38. Черно-бурая лисица
Как-то, когда они возвращались домой и были уже в нескольких десятках шагов от хижины, Куонеб остановился как вкопанный и кивнул на противоположный берег озера, где на снежном фоне трусил какой-то зверь.
— Лиса. И по-моему, черно-бурая. Видишь, какая она тёмная? Наверное, она там живёт.
— Почему ты так думаешь?
— Я много раз замечал крупные лисьи следы. А лисицы где ходят, там и живут. Они и зимой придерживаются своих участков.
— Говорят, такая шкура стоит столько же, сколько десять куньих?
— Ак! Столько, сколько пятьдесят.
— А добыть её мы не можем?
— Попробовать можем. Но зимой нет воды, чтобы её обмануть. Надо будет попробовать другой способ.
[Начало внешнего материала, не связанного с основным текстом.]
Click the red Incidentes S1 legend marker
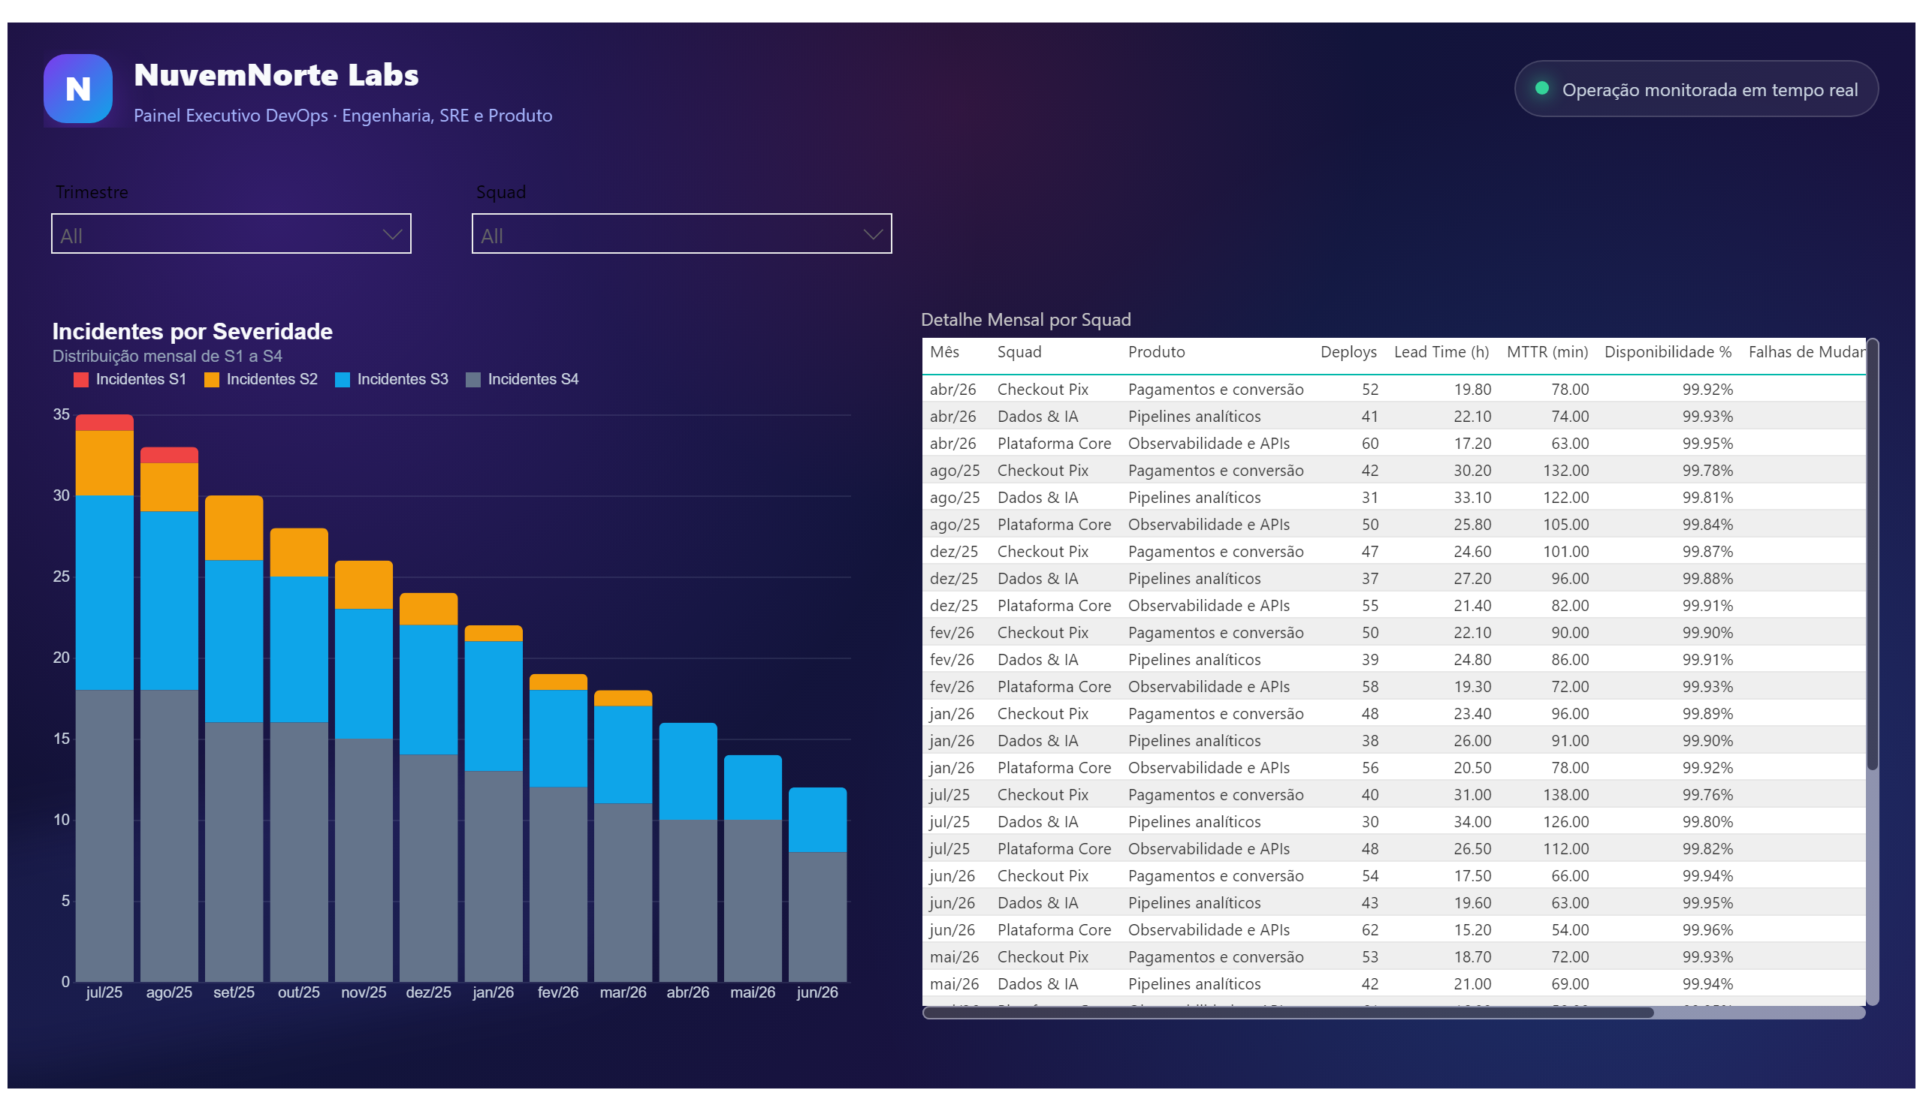The width and height of the screenshot is (1923, 1096). (81, 379)
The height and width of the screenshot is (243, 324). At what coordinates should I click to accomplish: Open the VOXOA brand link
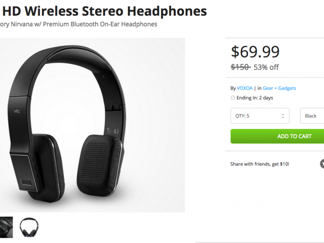[x=245, y=88]
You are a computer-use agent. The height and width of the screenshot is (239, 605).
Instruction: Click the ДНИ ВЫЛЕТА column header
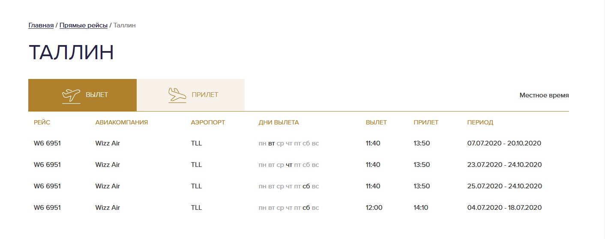279,122
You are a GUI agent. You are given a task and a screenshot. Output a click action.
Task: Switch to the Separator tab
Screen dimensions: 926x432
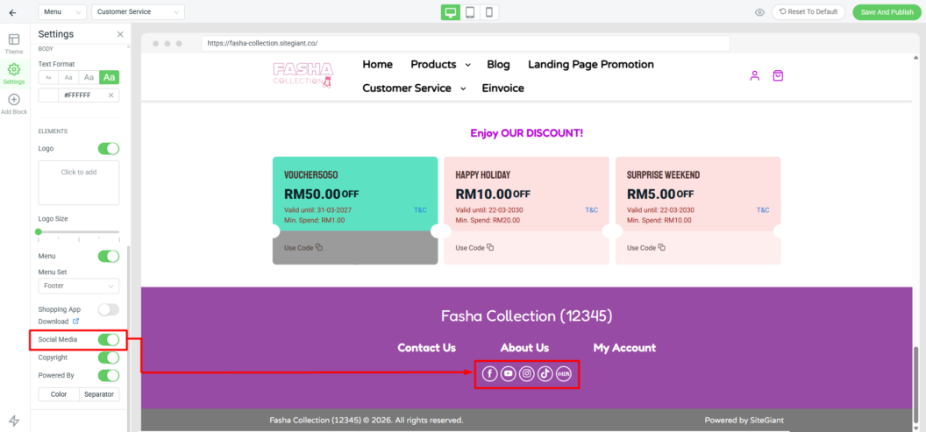98,394
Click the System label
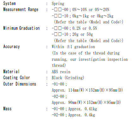This screenshot has width=132, height=123. click(9, 3)
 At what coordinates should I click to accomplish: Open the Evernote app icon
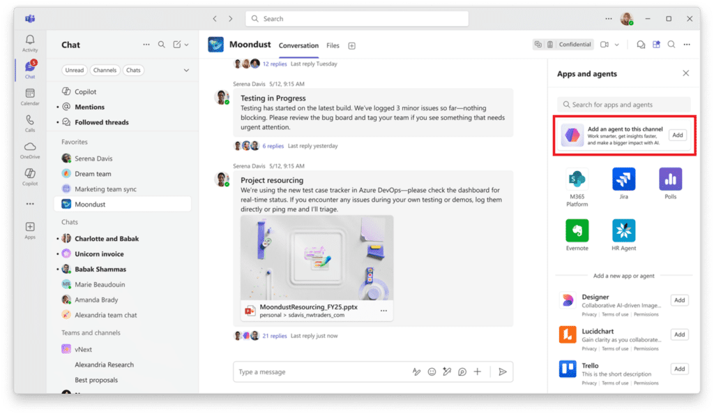click(577, 230)
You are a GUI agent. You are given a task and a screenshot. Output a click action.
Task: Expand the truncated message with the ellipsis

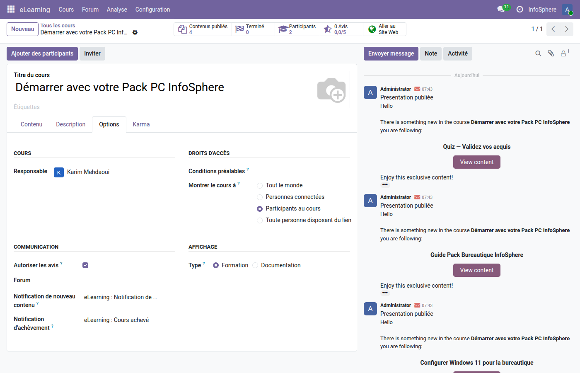(385, 184)
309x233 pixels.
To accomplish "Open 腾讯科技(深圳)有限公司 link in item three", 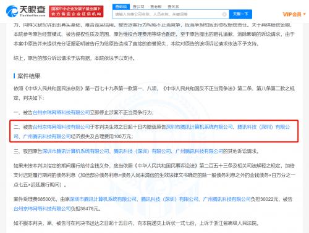I will pos(142,151).
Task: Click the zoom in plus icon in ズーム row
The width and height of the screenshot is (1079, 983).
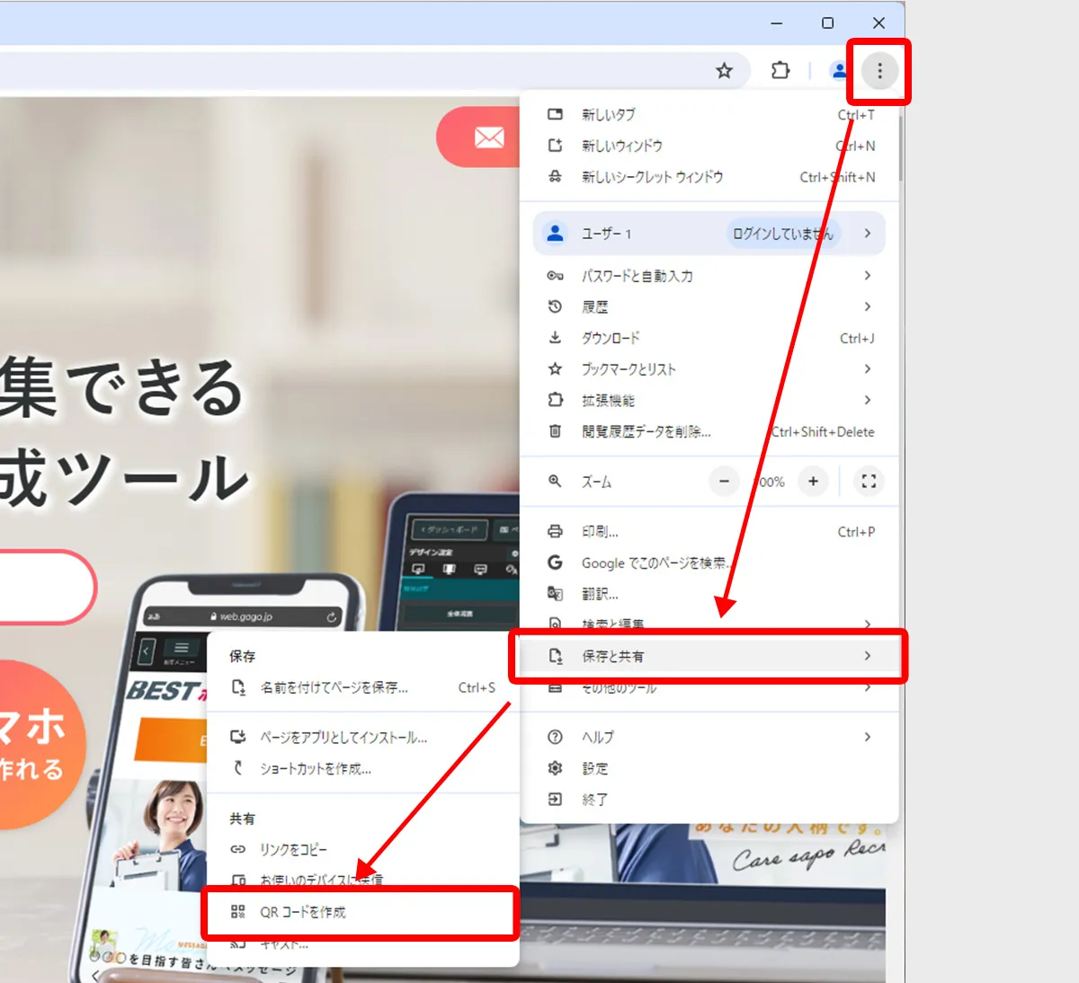Action: (813, 482)
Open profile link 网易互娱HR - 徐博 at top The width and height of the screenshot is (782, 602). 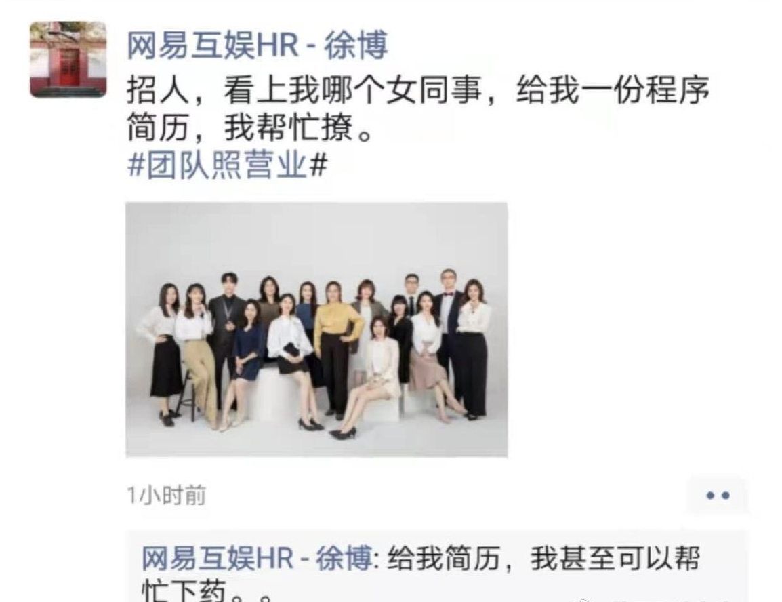tap(258, 45)
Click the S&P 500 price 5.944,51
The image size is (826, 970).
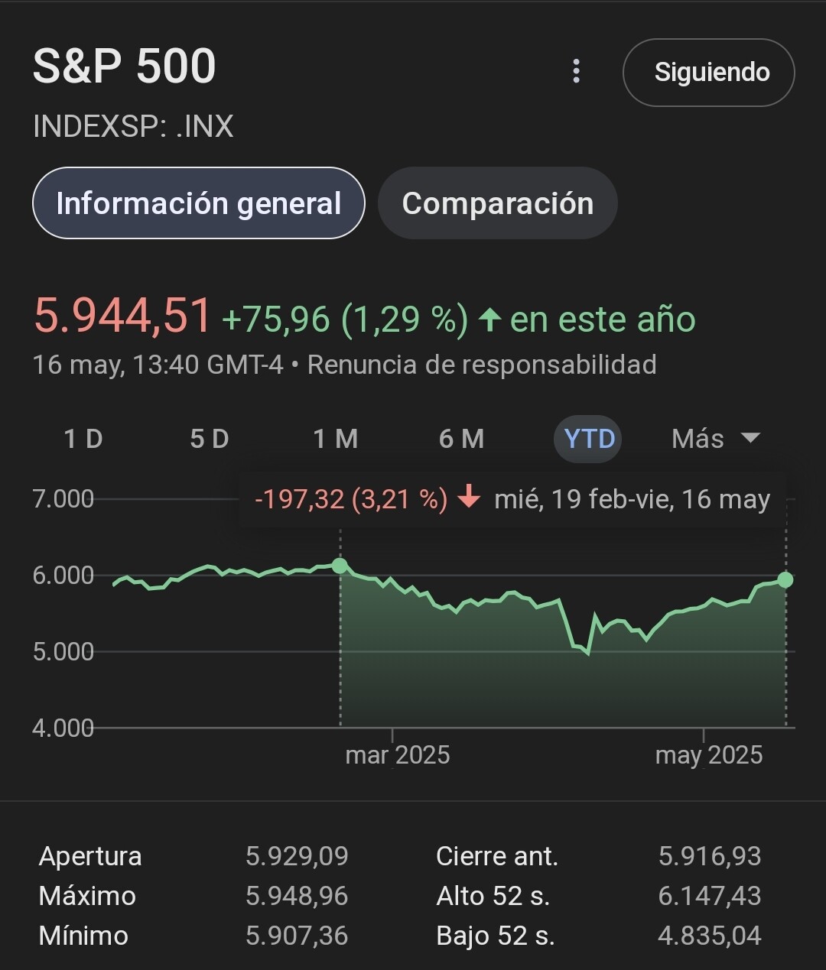pos(122,316)
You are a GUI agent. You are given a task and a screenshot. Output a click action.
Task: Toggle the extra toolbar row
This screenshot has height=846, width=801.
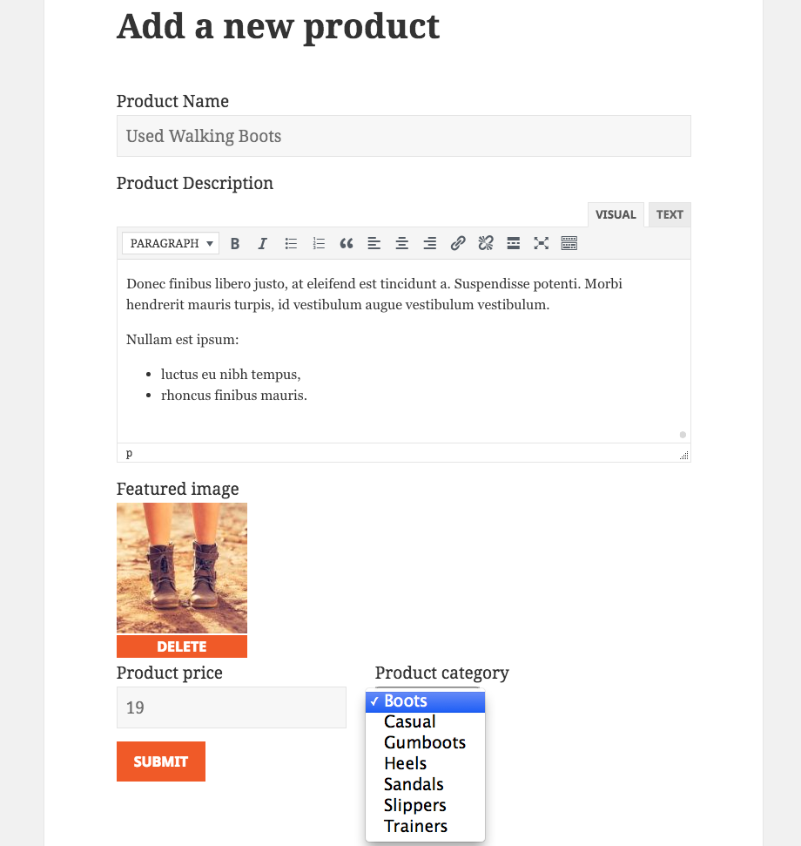pos(569,243)
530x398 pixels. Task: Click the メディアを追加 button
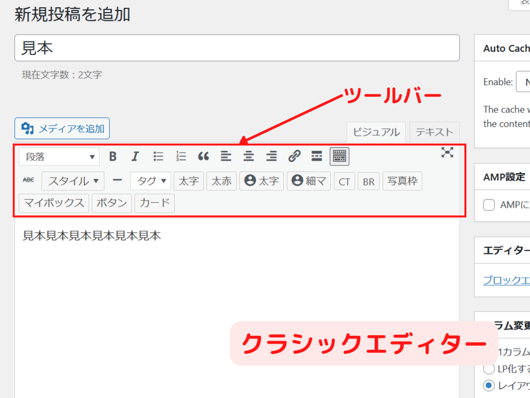pos(62,129)

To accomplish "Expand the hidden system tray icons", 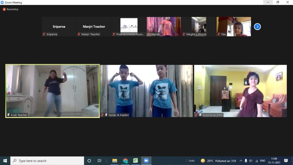I will 241,161.
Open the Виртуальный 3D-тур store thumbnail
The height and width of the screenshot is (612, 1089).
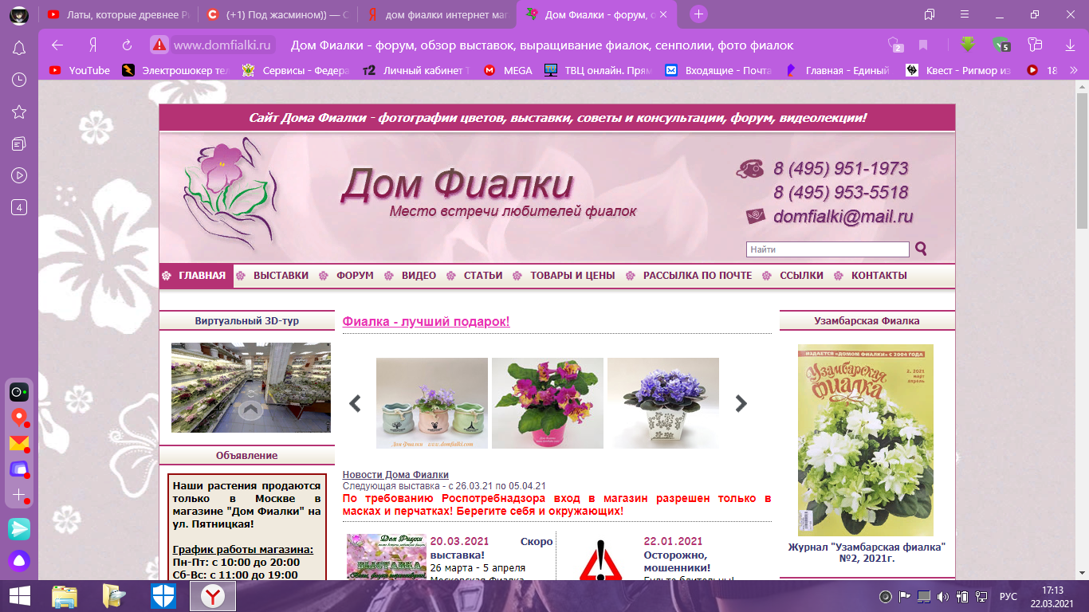pyautogui.click(x=251, y=387)
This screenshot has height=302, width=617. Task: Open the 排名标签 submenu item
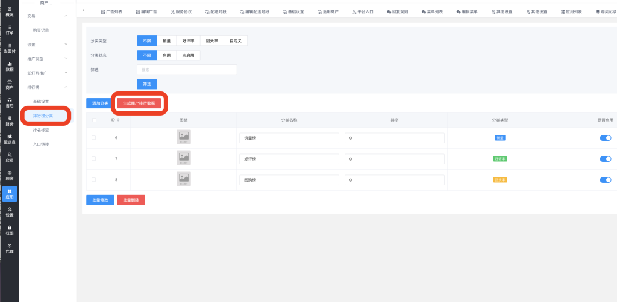point(41,129)
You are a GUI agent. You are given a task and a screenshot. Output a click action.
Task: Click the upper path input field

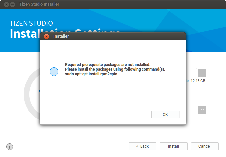coord(192,73)
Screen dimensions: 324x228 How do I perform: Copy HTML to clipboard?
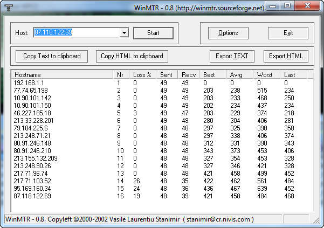132,56
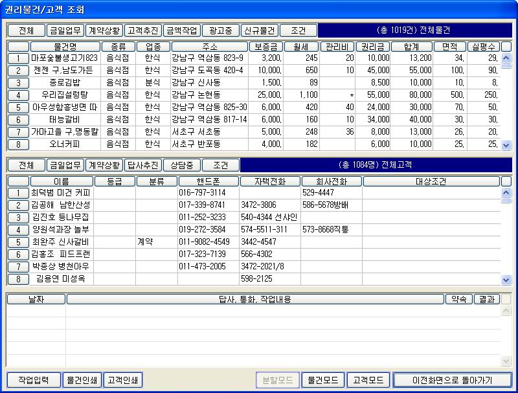Open the 고객추진 property filter
The height and width of the screenshot is (393, 518).
[142, 30]
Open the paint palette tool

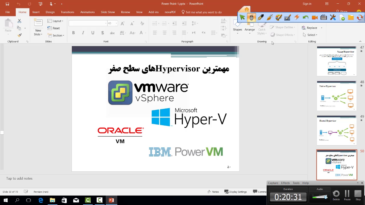pos(279,18)
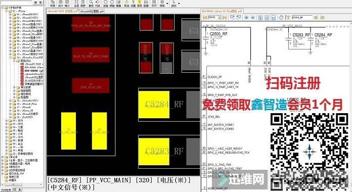352x192 pixels.
Task: Open the page number dropdown in schematic toolbar
Action: (x=219, y=17)
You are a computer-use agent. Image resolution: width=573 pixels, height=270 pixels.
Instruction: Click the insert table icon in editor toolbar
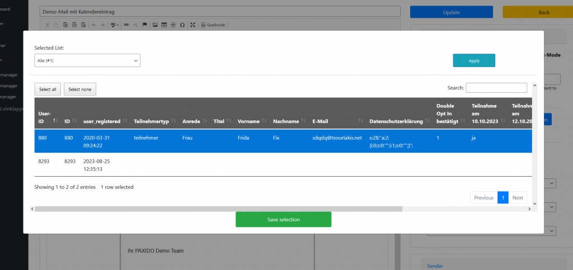tap(164, 25)
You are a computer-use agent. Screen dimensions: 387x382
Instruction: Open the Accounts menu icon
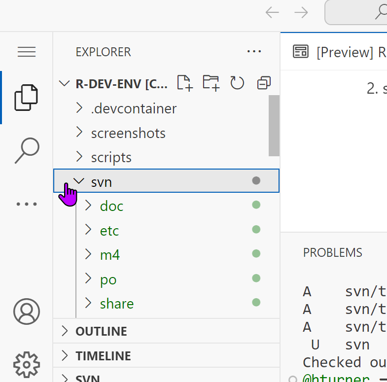26,312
И Куонеб начал приводить в исполнение очень сложный план, чтобы использовать снег. Набрав золы из очага (будь у него сухой песок, этого не потребовалось бы), он выбрал шесть прогалин в лесу к югу от озера, на каждой насыпал золу небольшой грядкой и слегка обрызгал её духовитым приворотом. Затем в двадцати пяти шагах к северу или к западу от грядки (северные и западные ветры были здесь наиболее обычными) он вешал на тонком деревце пучок перьев, крыло или хвост рябчика, перевязанные красной ниткой. Две недели он огибал эти прогалины далеко стороной, а затем отправился туда проверить, как развивается действие первое.
Кое-какие следы на снегу и всё, что ему было известно о лисьем нраве, помогли индейцу восстановить события двух прошлых недель. После того как они ушли, по их следу вскоре затрусила лиса, добралась до первой прогалины, почуяла притягательный запах, обошла вокруг грядки золы, увидела болтающиеся перья, встревожилась и ушла. Другую грядку навестила куница и даже порылась в золе. На третьей прогалине покружил волк, но на безопасном расстоянии от золы.
Ещё одна грядка несколько раз отпугивала лису или нескольких лисиц, но они возвращались вновь и вновь, затем поддались соблазну исследовать источник упоительного аромата, а в конце концов даже повалялись в золе, видимо всё забыв от наслаждения. Тут, во всяком случае, всё шло по плану.